◆ Page excerpt:
--- START ---
Purpose of the Study:

  • To develop an easy-to-use method (AMLSF) that iteratively enhances MLSFs by improving the quality of inactive sets.
  • To reduce the false positive rate in virtual screening through active learning and negative molecular selection.
  • To validate the efficacy of AMLSF in identifying active molecules across multiple targets.

Main Methods:

  • Proposed an active learning method for MLSFs (AMLSF) incorporating negative molecular selection strategies.
  • Utilized energy auxiliary terms learning as the MLSF.
  • Validated AMLSF on eight targets from the DUD-E dataset, screening the IterBioScreen database and comparing with control models.

Main Results:

  • AMLSF identified a significantly higher number of active molecules in the top 1000 screened compounds compared to control models.
--- END ---
Stored data entries
--- START ---
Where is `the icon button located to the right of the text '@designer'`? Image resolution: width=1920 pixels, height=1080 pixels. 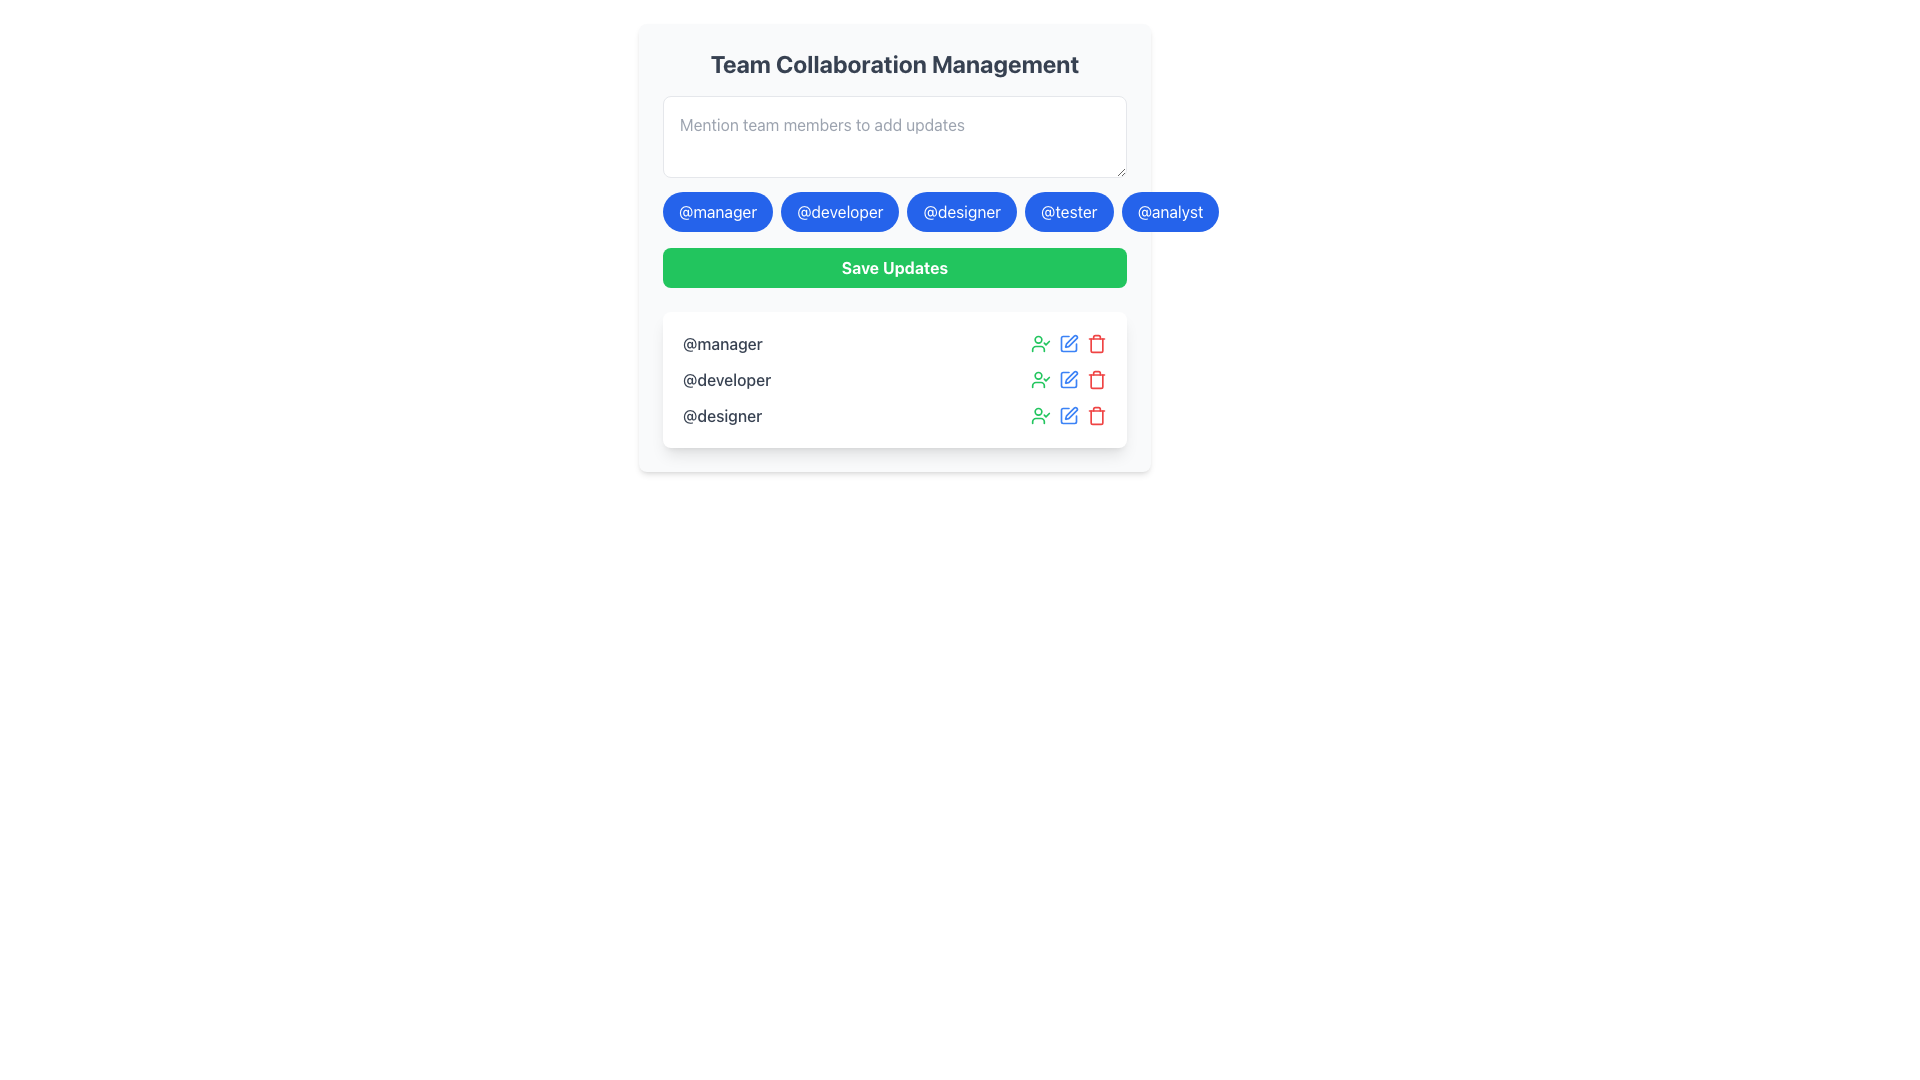
the icon button located to the right of the text '@designer' is located at coordinates (1040, 415).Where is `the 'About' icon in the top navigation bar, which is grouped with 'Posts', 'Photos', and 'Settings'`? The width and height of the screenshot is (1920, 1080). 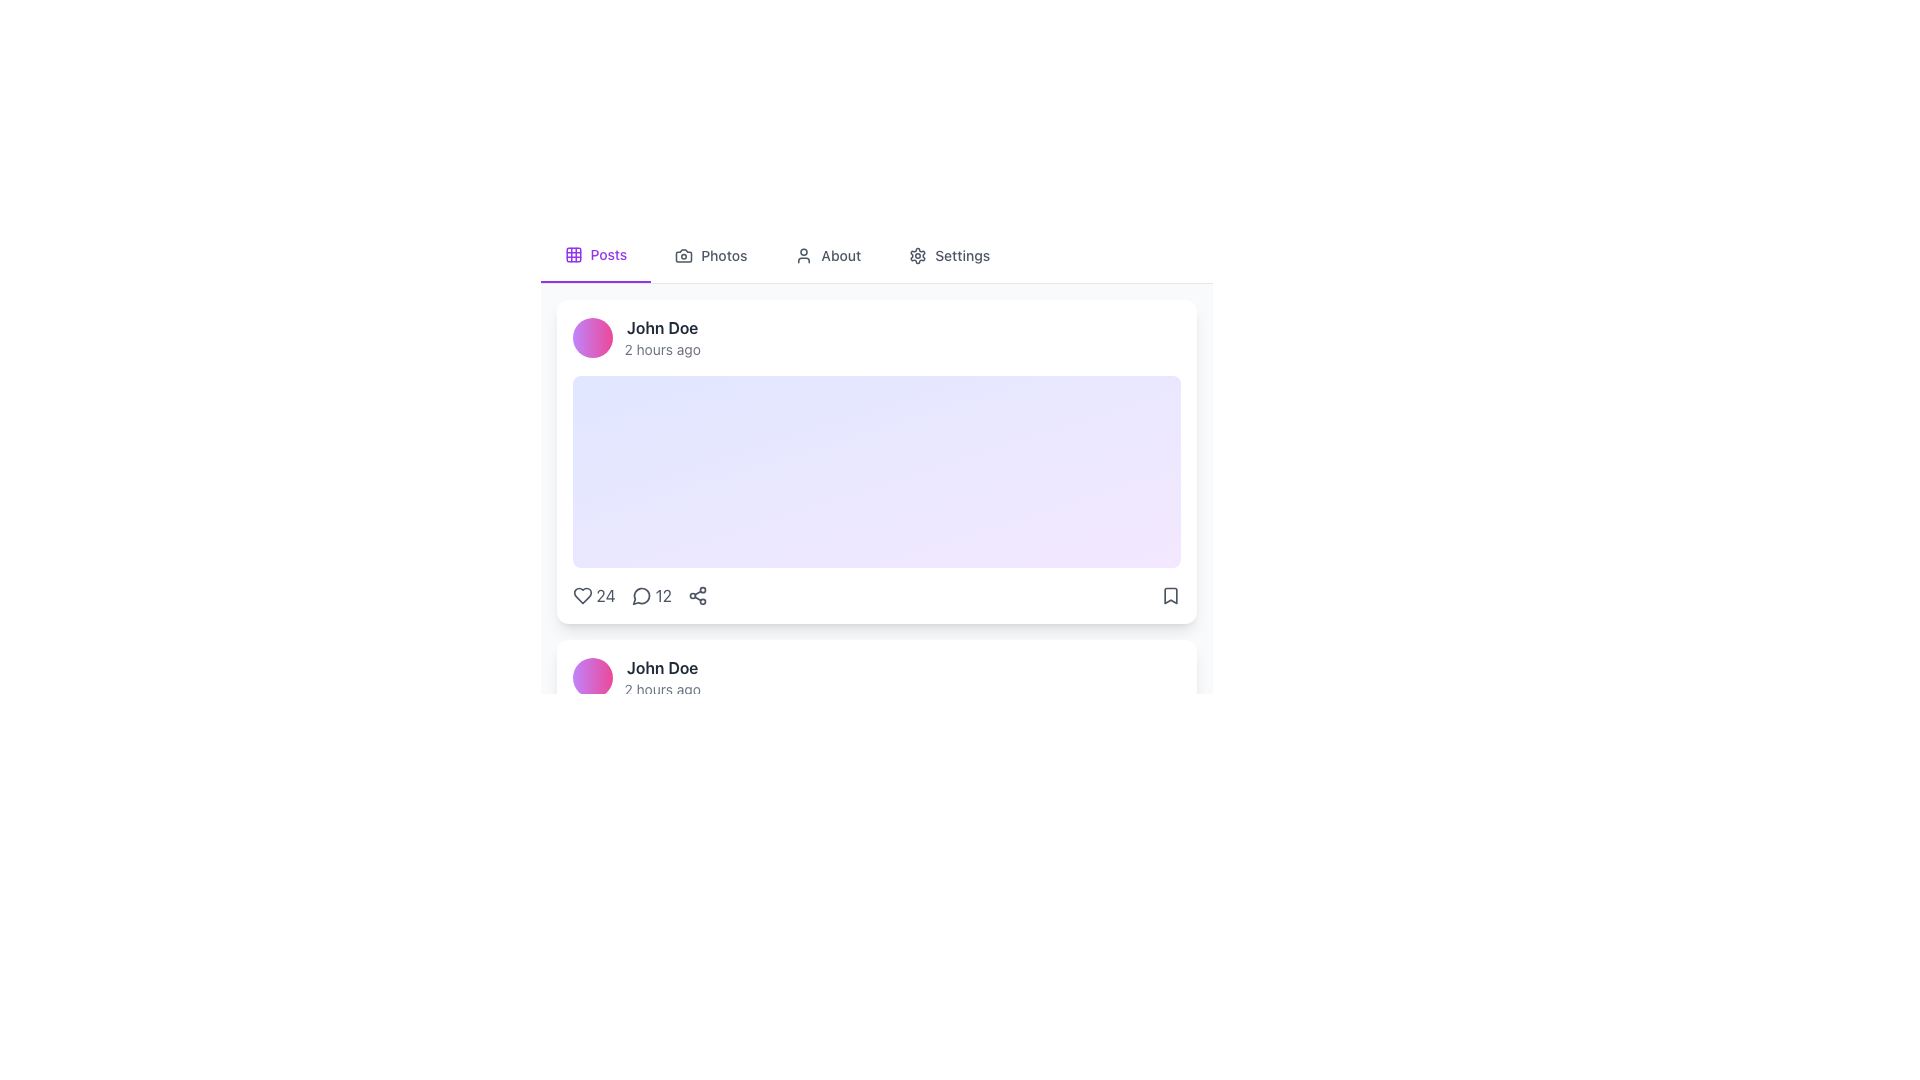
the 'About' icon in the top navigation bar, which is grouped with 'Posts', 'Photos', and 'Settings' is located at coordinates (804, 254).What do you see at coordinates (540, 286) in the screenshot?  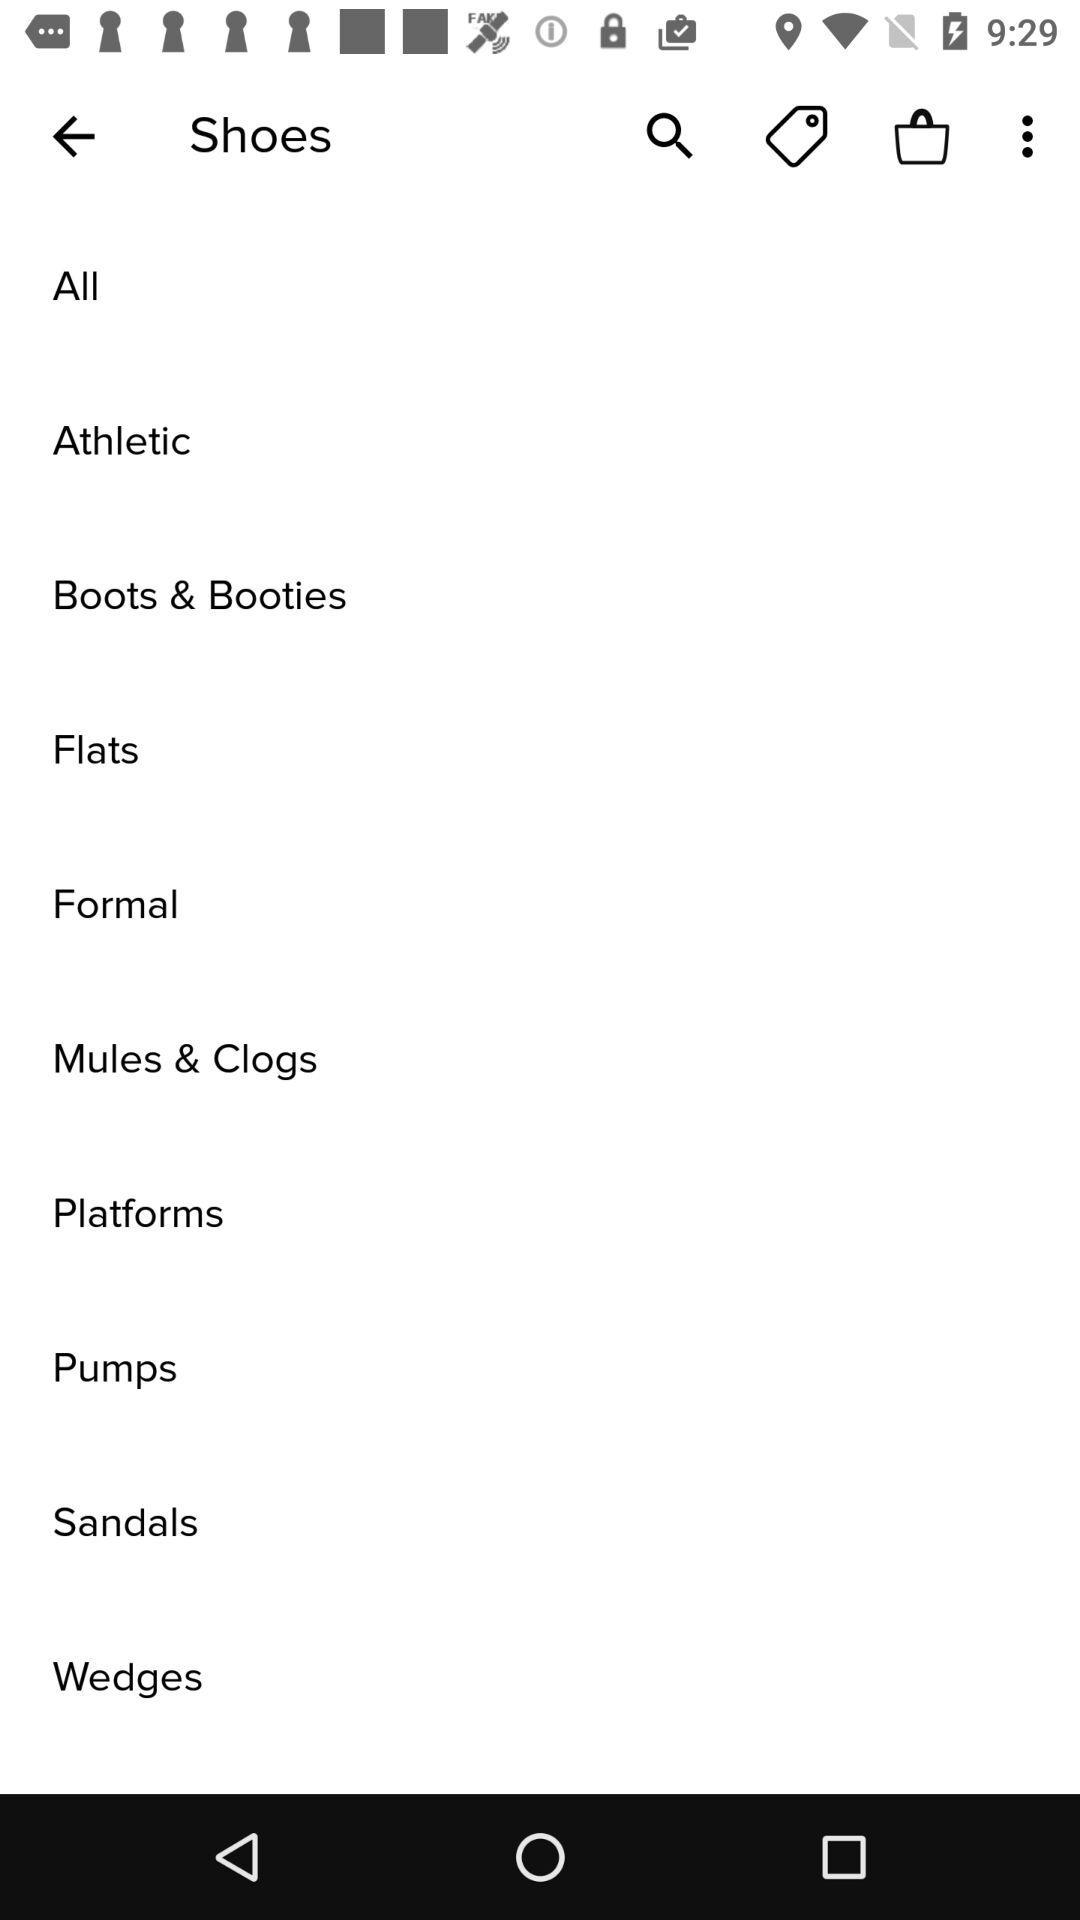 I see `all` at bounding box center [540, 286]. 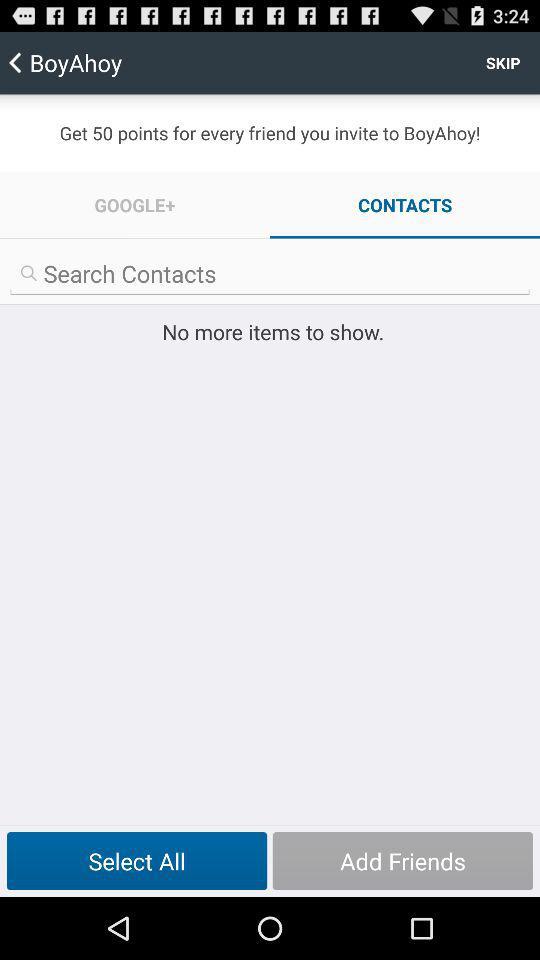 What do you see at coordinates (270, 273) in the screenshot?
I see `search contacts` at bounding box center [270, 273].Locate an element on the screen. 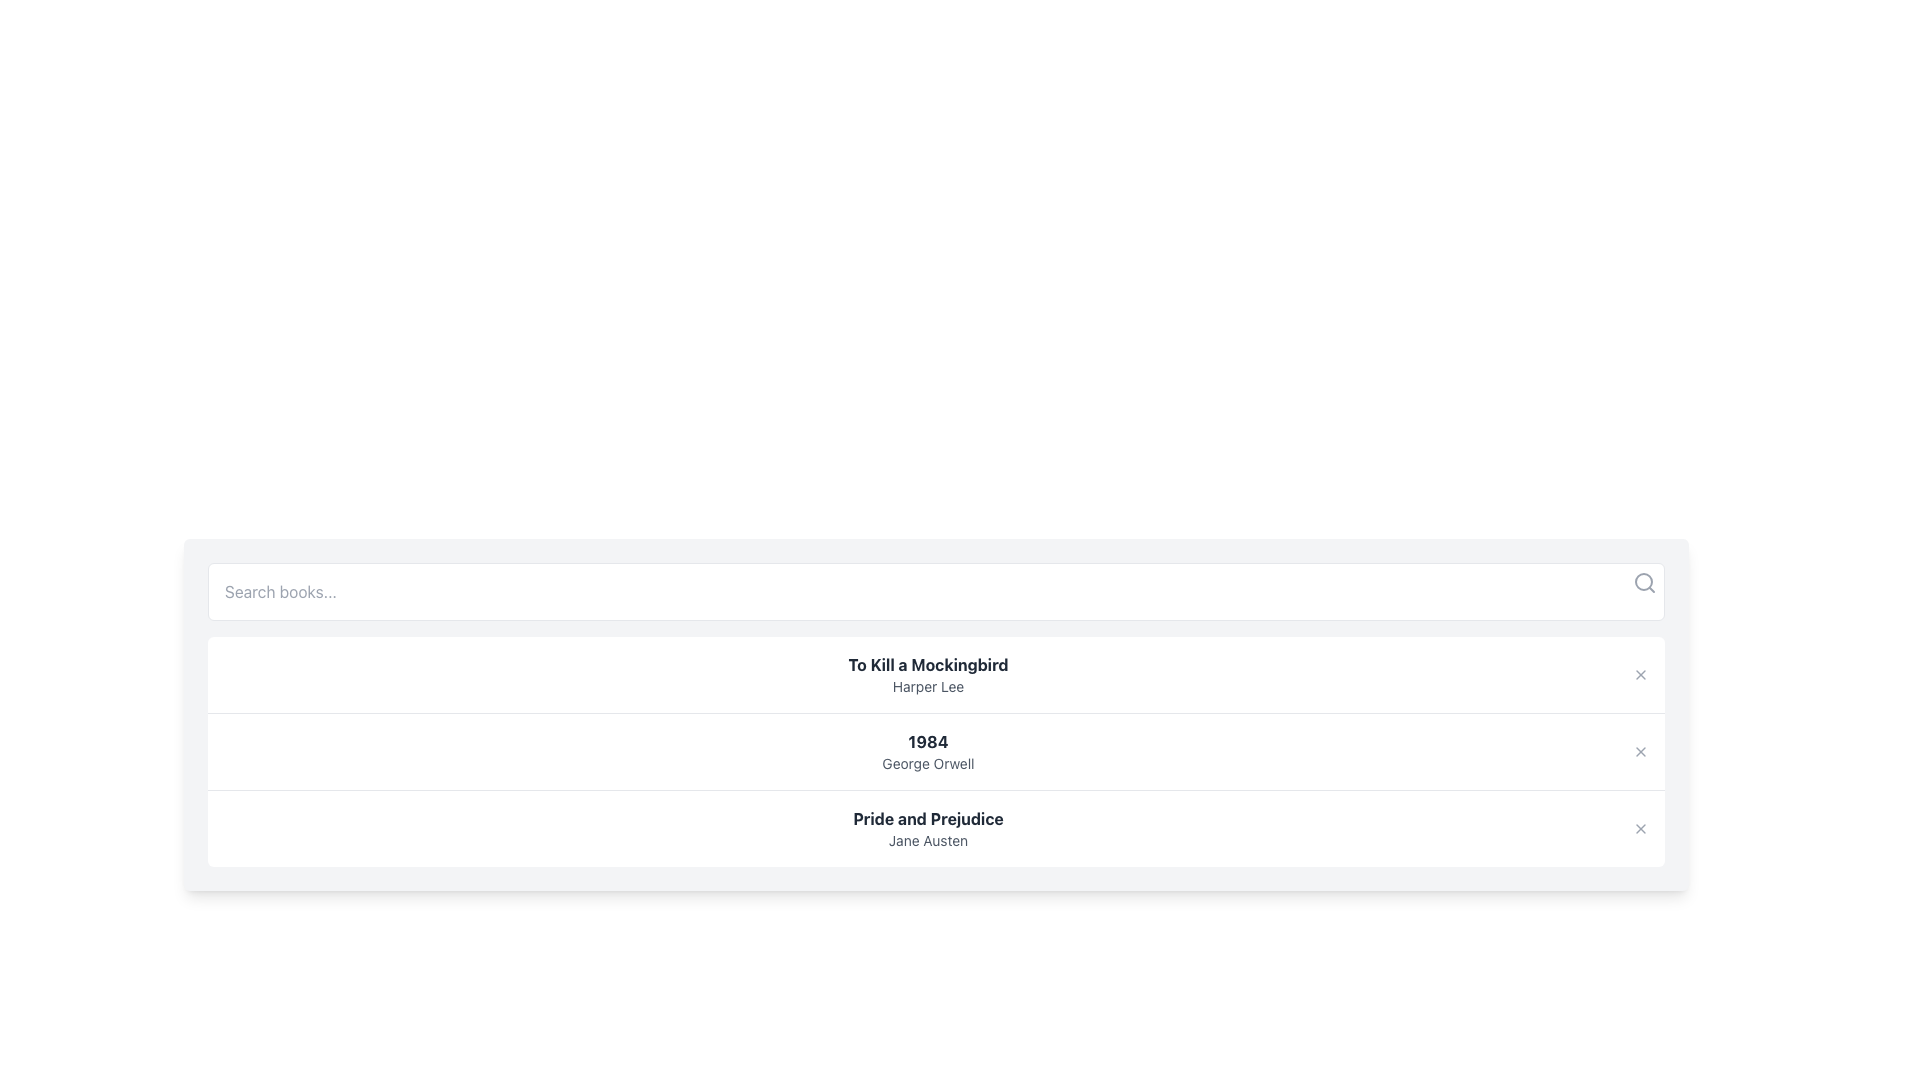  the text element displaying '1984' in bold, dark gray color, which is centrally aligned in the second row above 'George Orwell' is located at coordinates (927, 741).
--- END ---
◆ Questions:
**A)** In the study summary, which dataset provided the eight targets used to validate AMLSF?
**B)** Extend the study summary by writing what comes after its last line.
The records have nothing to do with the study summary.

◆ Answers by task:
**A)** The DUD-E dataset.

**B)**
  • Free energy calculations for top-ranked molecules confirmed AMLSF's ability to identify more active compounds.
  • The proposed method demonstrated a reduction in the false positive rate for virtual screening.

Conclusions:

  • AMLSF effectively improves the quality of inactive datasets, leading to enhanced MLSF performance.
  • The method offers a practical approach to reduce false positives and increase the hit rate in virtual screening.
  • AMLSF represents a valuable advancement for efficient drug discovery and lead identification.